### Given problem
Revise the lines from the one containing "You are a computer-use agent." through the one containing "The height and", inclusive, so that "Department" becomes "Billing" and nothing else changes. Leave the pictures out of your answer.

### Records for the task
►

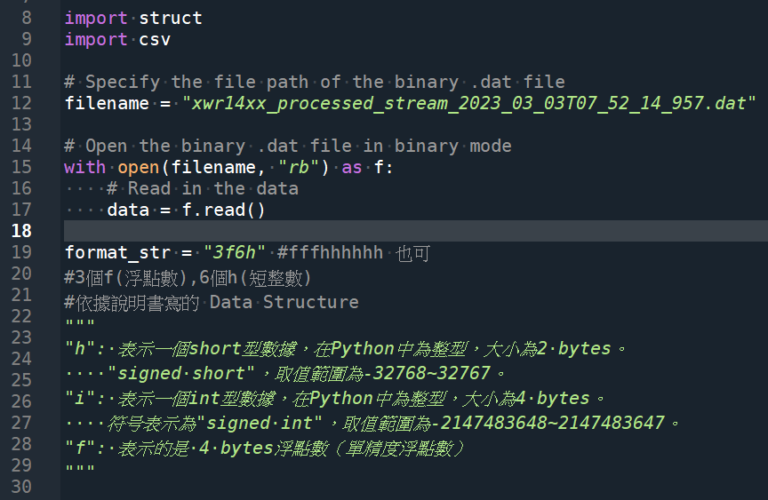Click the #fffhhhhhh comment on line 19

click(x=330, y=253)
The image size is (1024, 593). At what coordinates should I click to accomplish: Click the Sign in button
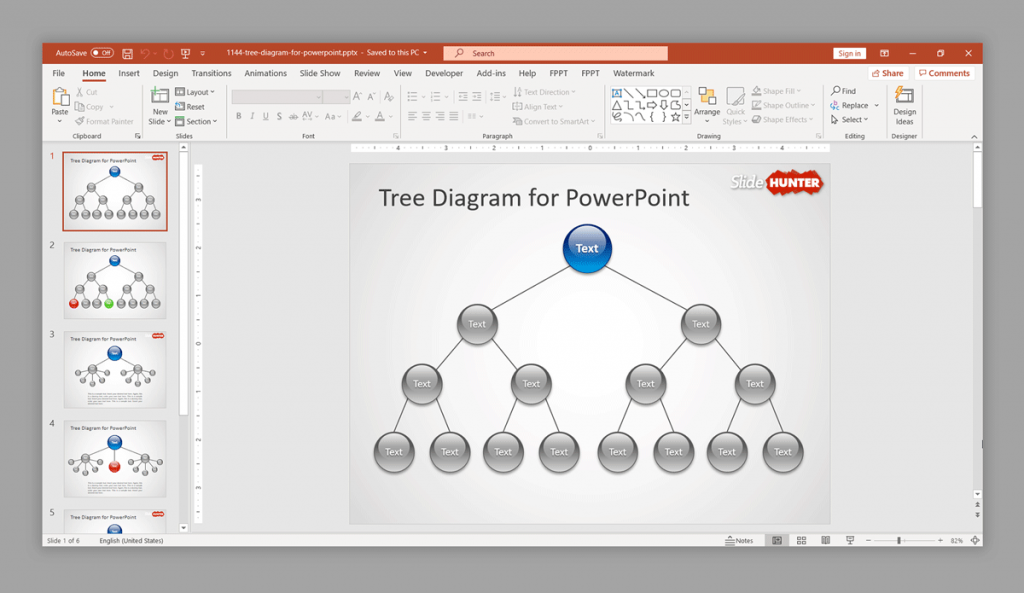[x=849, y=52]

◄
►

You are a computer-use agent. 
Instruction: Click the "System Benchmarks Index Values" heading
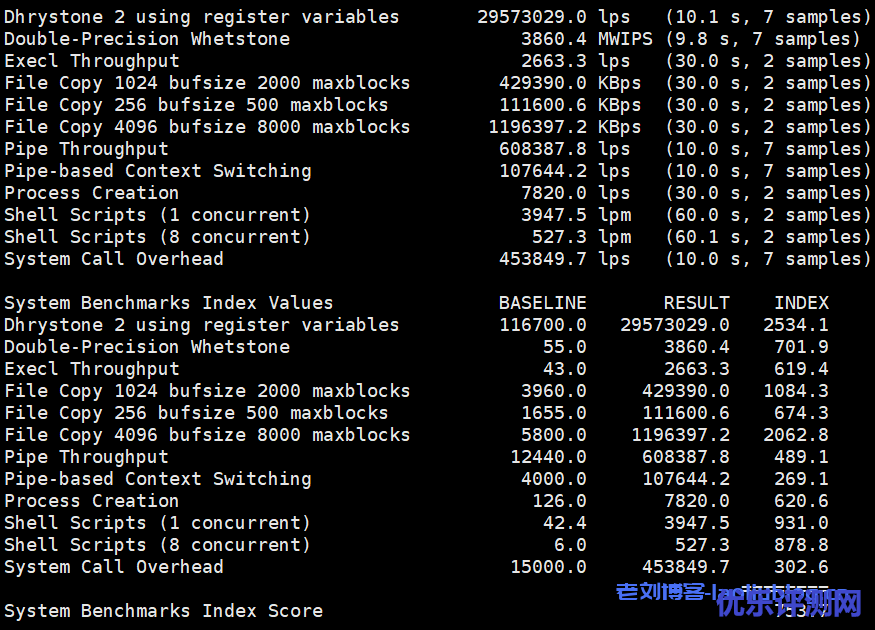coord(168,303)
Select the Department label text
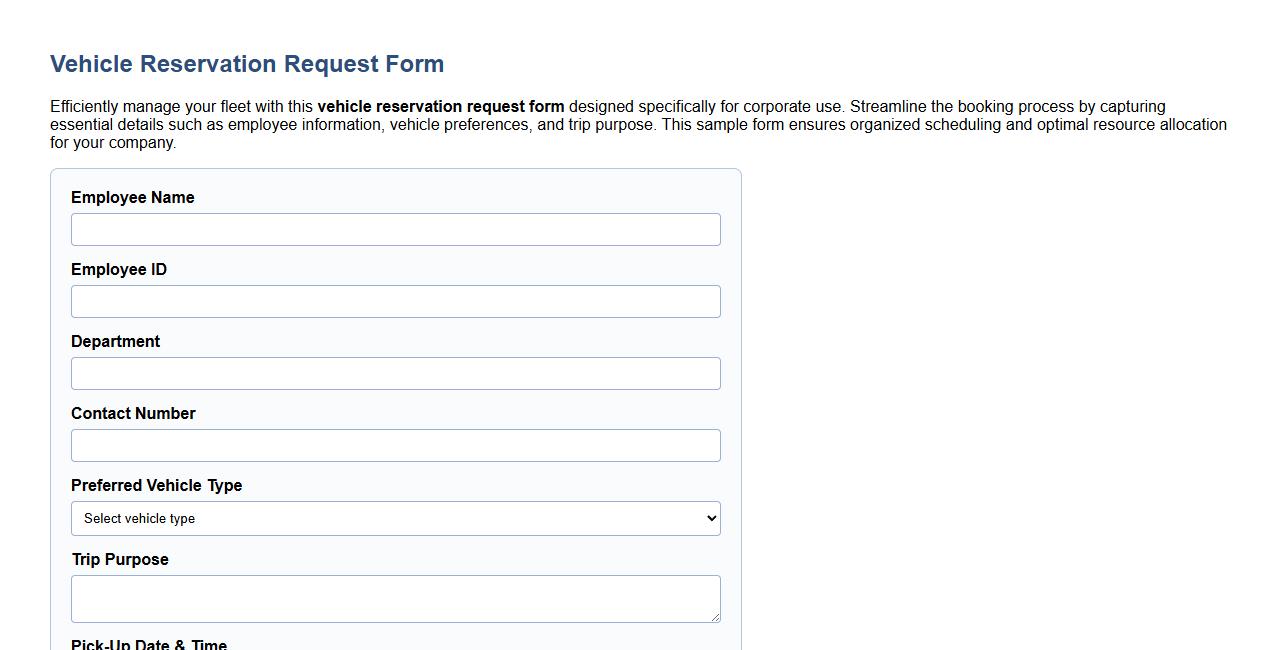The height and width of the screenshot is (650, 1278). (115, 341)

◄
►

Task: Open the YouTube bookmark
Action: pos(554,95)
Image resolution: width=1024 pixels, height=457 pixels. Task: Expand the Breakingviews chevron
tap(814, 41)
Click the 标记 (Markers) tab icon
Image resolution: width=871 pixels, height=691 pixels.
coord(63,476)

◄

### Full solution
You are a computer-use agent. 
Instruction: Click the "System Benchmarks Index Values" heading
coord(168,303)
Select the Billing label text
The height and width of the screenshot is (650, 1278). (115, 341)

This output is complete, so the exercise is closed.